Text and element pointing records =>

----------------

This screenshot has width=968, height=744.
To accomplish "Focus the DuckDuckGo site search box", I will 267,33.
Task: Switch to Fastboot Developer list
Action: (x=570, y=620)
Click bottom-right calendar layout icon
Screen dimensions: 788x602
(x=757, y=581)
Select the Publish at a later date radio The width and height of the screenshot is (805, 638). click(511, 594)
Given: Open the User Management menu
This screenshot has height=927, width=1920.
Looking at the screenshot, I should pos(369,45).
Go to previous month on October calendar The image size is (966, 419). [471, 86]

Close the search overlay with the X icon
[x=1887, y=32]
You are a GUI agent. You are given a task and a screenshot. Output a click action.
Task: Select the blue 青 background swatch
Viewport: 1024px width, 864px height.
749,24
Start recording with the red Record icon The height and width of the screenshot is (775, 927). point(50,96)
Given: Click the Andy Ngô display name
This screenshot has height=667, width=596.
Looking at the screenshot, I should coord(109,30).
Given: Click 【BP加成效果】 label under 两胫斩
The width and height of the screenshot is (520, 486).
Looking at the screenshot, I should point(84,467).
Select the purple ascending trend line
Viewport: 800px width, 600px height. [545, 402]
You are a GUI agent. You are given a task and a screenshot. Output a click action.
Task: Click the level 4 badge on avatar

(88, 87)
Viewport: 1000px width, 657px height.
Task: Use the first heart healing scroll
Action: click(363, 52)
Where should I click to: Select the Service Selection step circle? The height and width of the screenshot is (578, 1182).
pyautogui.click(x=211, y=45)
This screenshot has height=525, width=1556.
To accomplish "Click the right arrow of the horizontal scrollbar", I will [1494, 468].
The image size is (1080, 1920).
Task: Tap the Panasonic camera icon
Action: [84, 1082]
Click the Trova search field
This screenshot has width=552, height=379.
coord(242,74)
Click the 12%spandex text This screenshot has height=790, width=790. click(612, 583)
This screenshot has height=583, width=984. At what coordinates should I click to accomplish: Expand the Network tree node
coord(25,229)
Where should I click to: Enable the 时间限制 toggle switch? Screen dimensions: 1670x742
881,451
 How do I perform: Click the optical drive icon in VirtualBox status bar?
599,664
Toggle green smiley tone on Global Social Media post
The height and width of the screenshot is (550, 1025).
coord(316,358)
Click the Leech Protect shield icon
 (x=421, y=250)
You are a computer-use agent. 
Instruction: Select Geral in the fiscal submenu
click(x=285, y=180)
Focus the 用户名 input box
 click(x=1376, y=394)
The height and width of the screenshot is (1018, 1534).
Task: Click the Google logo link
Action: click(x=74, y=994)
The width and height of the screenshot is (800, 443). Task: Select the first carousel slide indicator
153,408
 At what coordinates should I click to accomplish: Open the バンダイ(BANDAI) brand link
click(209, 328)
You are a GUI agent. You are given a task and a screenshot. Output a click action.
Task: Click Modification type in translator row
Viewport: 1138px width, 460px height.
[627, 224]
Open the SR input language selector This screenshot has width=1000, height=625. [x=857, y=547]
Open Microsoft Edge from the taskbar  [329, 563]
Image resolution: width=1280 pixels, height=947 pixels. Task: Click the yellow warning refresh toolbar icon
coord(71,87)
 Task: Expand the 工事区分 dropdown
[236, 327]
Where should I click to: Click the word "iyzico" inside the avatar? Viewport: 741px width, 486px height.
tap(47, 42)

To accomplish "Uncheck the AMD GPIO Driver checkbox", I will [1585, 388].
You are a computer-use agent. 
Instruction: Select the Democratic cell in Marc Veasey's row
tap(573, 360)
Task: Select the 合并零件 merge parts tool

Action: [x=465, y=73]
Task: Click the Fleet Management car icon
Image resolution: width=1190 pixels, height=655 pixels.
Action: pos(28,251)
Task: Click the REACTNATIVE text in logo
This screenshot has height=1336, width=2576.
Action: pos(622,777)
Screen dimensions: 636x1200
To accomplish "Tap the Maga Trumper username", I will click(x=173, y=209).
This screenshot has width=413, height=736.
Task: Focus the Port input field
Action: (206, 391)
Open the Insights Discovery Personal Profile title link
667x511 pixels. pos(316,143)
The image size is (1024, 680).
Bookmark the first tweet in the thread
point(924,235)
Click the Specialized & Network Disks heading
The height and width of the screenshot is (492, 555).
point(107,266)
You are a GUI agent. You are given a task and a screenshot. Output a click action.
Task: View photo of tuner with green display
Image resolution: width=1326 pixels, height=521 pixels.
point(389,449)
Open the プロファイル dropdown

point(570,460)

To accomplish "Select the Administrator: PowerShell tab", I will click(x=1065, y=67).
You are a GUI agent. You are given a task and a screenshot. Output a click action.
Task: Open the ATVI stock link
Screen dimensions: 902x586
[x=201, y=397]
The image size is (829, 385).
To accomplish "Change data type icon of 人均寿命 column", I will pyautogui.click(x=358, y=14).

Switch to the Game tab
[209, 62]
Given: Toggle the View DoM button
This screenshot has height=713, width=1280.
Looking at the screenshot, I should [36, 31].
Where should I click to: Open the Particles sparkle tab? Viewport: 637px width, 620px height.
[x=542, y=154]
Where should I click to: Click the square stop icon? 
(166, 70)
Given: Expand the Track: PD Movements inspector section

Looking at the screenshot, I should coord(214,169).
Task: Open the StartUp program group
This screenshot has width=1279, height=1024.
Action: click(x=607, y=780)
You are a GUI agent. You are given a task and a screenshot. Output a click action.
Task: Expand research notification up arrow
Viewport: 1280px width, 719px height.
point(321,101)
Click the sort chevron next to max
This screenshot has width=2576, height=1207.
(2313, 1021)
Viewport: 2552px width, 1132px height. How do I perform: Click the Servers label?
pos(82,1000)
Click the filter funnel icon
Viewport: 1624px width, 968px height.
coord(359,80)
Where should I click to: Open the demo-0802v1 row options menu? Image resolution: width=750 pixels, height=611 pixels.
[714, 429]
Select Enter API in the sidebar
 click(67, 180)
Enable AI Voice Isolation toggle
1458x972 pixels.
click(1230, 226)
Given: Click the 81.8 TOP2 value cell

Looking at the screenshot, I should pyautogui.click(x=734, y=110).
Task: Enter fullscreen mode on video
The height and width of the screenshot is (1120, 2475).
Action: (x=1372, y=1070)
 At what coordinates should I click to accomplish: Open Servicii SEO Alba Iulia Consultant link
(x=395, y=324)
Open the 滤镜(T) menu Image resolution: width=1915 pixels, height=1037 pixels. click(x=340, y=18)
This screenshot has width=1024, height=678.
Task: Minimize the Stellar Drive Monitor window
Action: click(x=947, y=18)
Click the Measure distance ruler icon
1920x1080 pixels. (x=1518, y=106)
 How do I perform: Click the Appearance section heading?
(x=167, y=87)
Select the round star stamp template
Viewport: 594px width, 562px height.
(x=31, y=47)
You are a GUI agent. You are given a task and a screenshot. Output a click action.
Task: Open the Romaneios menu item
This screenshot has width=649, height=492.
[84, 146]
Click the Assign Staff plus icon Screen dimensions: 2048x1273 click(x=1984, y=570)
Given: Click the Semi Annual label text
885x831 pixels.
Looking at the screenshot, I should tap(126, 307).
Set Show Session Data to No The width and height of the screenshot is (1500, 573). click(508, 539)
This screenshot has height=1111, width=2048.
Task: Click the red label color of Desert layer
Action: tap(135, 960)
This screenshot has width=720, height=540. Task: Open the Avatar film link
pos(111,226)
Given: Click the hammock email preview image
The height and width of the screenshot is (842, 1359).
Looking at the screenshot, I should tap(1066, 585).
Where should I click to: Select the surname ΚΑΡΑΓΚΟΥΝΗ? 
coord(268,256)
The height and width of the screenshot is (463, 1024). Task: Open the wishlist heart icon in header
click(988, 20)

----------------

Description of the task =>
Copy out every one of the rows above, reproducing each line character for character.

Correct output =>
This screenshot has width=968, height=744.
To accomplish "Focus the DuckDuckGo site search box", I will 267,33.
Task: Switch to Fastboot Developer list
Action: (x=570, y=620)
Click bottom-right calendar layout icon
Screen dimensions: 788x602
(x=757, y=581)
Select the Publish at a later date radio The width and height of the screenshot is (805, 638). click(511, 594)
Given: Open the User Management menu
This screenshot has height=927, width=1920.
Looking at the screenshot, I should pos(369,45).
Go to previous month on October calendar The image size is (966, 419). [471, 86]

Close the search overlay with the X icon
[x=1887, y=32]
You are a GUI agent. You are given a task and a screenshot. Output a click action.
Task: Select the blue 青 background swatch
Viewport: 1024px width, 864px height.
749,24
Start recording with the red Record icon The height and width of the screenshot is (775, 927). point(50,96)
Given: Click the Andy Ngô display name
This screenshot has height=667, width=596.
Looking at the screenshot, I should coord(109,30).
Given: Click 【BP加成效果】 label under 两胫斩
The width and height of the screenshot is (520, 486).
Looking at the screenshot, I should point(84,467).
Select the purple ascending trend line
Viewport: 800px width, 600px height. [545, 402]
You are a GUI agent. You are given a task and a screenshot. Output a click action.
Task: Click the level 4 badge on avatar

(88, 87)
Viewport: 1000px width, 657px height.
Task: Use the first heart healing scroll
Action: click(363, 52)
Where should I click to: Select the Service Selection step circle? The height and width of the screenshot is (578, 1182).
pyautogui.click(x=211, y=45)
This screenshot has height=525, width=1556.
To accomplish "Click the right arrow of the horizontal scrollbar", I will [1494, 468].
The image size is (1080, 1920).
Task: Tap the Panasonic camera icon
Action: [84, 1082]
Click the Trova search field
This screenshot has width=552, height=379.
coord(242,74)
Click the 12%spandex text This screenshot has height=790, width=790. click(612, 583)
This screenshot has height=583, width=984. At what coordinates should I click to accomplish: Expand the Network tree node
coord(25,229)
Where should I click to: Enable the 时间限制 toggle switch? Screen dimensions: 1670x742
881,451
 How do I perform: Click the optical drive icon in VirtualBox status bar?
599,664
Toggle green smiley tone on Global Social Media post
The height and width of the screenshot is (550, 1025).
coord(316,358)
Click the Leech Protect shield icon
 (x=421, y=250)
You are a computer-use agent. 
Instruction: Select Geral in the fiscal submenu
click(x=285, y=180)
Focus the 用户名 input box
 click(x=1376, y=394)
The height and width of the screenshot is (1018, 1534).
Task: Click the Google logo link
Action: click(x=74, y=994)
The width and height of the screenshot is (800, 443). Task: Select the first carousel slide indicator
153,408
 At what coordinates should I click to accomplish: Open the バンダイ(BANDAI) brand link
click(209, 328)
You are a GUI agent. You are given a task and a screenshot. Output a click action.
Task: Click Modification type in translator row
Viewport: 1138px width, 460px height.
[627, 224]
Open the SR input language selector This screenshot has width=1000, height=625. [x=857, y=547]
Open Microsoft Edge from the taskbar  [329, 563]
Image resolution: width=1280 pixels, height=947 pixels. Task: Click the yellow warning refresh toolbar icon
coord(71,87)
 Task: Expand the 工事区分 dropdown
[236, 327]
Where should I click to: Click the word "iyzico" inside the avatar? Viewport: 741px width, 486px height.
tap(47, 42)

To accomplish "Uncheck the AMD GPIO Driver checkbox", I will [1585, 388].
You are a computer-use agent. 
Instruction: Select the Democratic cell in Marc Veasey's row
tap(573, 360)
Task: Select the 合并零件 merge parts tool

Action: [x=465, y=73]
Task: Click the Fleet Management car icon
Image resolution: width=1190 pixels, height=655 pixels.
Action: pos(28,251)
Task: Click the REACTNATIVE text in logo
This screenshot has height=1336, width=2576.
Action: pos(622,777)
Screen dimensions: 636x1200
To accomplish "Tap the Maga Trumper username", I will click(x=173, y=209).
This screenshot has width=413, height=736.
Task: Focus the Port input field
Action: (206, 391)
Open the Insights Discovery Personal Profile title link
667x511 pixels. pos(316,143)
The image size is (1024, 680).
Bookmark the first tweet in the thread
point(924,235)
Click the Specialized & Network Disks heading
The height and width of the screenshot is (492, 555).
point(107,266)
You are a GUI agent. You are given a task and a screenshot. Output a click action.
Task: View photo of tuner with green display
Image resolution: width=1326 pixels, height=521 pixels.
point(389,449)
Open the プロファイル dropdown

point(570,460)

To accomplish "Select the Administrator: PowerShell tab", I will click(x=1065, y=67).
You are a GUI agent. You are given a task and a screenshot. Output a click action.
Task: Open the ATVI stock link
Screen dimensions: 902x586
[x=201, y=397]
The image size is (829, 385).
To accomplish "Change data type icon of 人均寿命 column", I will pyautogui.click(x=358, y=14).

Switch to the Game tab
[209, 62]
Given: Toggle the View DoM button
This screenshot has height=713, width=1280.
Looking at the screenshot, I should [36, 31].
Where should I click to: Open the Particles sparkle tab? Viewport: 637px width, 620px height.
[x=542, y=154]
Where should I click to: Click the square stop icon? 
(166, 70)
Given: Expand the Track: PD Movements inspector section

Looking at the screenshot, I should coord(214,169).
Task: Open the StartUp program group
This screenshot has width=1279, height=1024.
Action: click(x=607, y=780)
You are a GUI agent. You are given a task and a screenshot. Output a click action.
Task: Expand research notification up arrow
Viewport: 1280px width, 719px height.
point(321,101)
Click the sort chevron next to max
This screenshot has width=2576, height=1207.
(2313, 1021)
Viewport: 2552px width, 1132px height. How do I perform: Click the Servers label?
pos(82,1000)
Click the filter funnel icon
Viewport: 1624px width, 968px height.
coord(359,80)
Where should I click to: Open the demo-0802v1 row options menu? Image resolution: width=750 pixels, height=611 pixels.
[714, 429]
Select Enter API in the sidebar
 click(67, 180)
Enable AI Voice Isolation toggle
1458x972 pixels.
click(1230, 226)
Given: Click the 81.8 TOP2 value cell

Looking at the screenshot, I should pyautogui.click(x=734, y=110).
Task: Enter fullscreen mode on video
The height and width of the screenshot is (1120, 2475).
Action: (x=1372, y=1070)
 At what coordinates should I click to accomplish: Open Servicii SEO Alba Iulia Consultant link
(x=395, y=324)
Open the 滤镜(T) menu Image resolution: width=1915 pixels, height=1037 pixels. click(x=340, y=18)
This screenshot has width=1024, height=678.
Task: Minimize the Stellar Drive Monitor window
Action: click(x=947, y=18)
Click the Measure distance ruler icon
1920x1080 pixels. (x=1518, y=106)
 How do I perform: Click the Appearance section heading?
(x=167, y=87)
Select the round star stamp template
Viewport: 594px width, 562px height.
(x=31, y=47)
You are a GUI agent. You are given a task and a screenshot. Output a click action.
Task: Open the Romaneios menu item
This screenshot has width=649, height=492.
[84, 146]
Click the Assign Staff plus icon Screen dimensions: 2048x1273 click(x=1984, y=570)
Given: Click the Semi Annual label text
885x831 pixels.
Looking at the screenshot, I should tap(126, 307).
Set Show Session Data to No The width and height of the screenshot is (1500, 573). click(508, 539)
This screenshot has height=1111, width=2048.
Task: Click the red label color of Desert layer
Action: tap(135, 960)
This screenshot has width=720, height=540. Task: Open the Avatar film link
pos(111,226)
Given: Click the hammock email preview image
The height and width of the screenshot is (842, 1359).
Looking at the screenshot, I should tap(1066, 585).
Where should I click to: Select the surname ΚΑΡΑΓΚΟΥΝΗ? 
coord(268,256)
The height and width of the screenshot is (463, 1024). Task: Open the wishlist heart icon in header
click(988, 20)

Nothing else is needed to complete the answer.